**What to do**
Of the entries below, return only those lines from the line with "1239x952 pixels." to the line with "You are a computer-use agent. This", exactly, both included.

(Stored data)
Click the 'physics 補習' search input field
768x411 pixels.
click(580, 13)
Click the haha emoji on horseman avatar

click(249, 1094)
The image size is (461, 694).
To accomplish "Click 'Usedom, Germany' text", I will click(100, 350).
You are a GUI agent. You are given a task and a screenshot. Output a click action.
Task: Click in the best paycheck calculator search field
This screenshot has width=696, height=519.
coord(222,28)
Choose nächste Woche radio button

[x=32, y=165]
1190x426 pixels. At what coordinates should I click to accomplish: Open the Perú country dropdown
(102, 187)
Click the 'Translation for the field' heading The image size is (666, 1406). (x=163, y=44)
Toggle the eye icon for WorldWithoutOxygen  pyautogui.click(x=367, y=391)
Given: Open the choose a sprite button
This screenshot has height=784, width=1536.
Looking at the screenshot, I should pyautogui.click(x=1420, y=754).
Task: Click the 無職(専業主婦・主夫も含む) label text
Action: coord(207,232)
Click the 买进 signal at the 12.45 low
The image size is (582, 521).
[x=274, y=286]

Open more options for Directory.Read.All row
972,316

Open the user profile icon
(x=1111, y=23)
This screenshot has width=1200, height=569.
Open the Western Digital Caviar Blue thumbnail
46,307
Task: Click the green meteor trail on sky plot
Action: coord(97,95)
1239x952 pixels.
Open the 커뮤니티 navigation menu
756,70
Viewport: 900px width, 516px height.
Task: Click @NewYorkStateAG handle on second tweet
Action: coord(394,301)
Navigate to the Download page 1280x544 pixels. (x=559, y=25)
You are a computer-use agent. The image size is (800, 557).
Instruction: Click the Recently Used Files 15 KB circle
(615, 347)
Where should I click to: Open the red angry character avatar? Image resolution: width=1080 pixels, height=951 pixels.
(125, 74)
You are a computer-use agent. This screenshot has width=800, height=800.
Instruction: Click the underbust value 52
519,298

**Result of the exercise**
1239x952 pixels.
Open the 커뮤니티 navigation menu
756,70
Viewport: 900px width, 516px height.
Task: Click @NewYorkStateAG handle on second tweet
Action: coord(394,301)
Navigate to the Download page 1280x544 pixels. (x=559, y=25)
You are a computer-use agent. The image size is (800, 557).
Instruction: Click the Recently Used Files 15 KB circle
(615, 347)
Where should I click to: Open the red angry character avatar? Image resolution: width=1080 pixels, height=951 pixels.
(125, 74)
You are a computer-use agent. This screenshot has width=800, height=800.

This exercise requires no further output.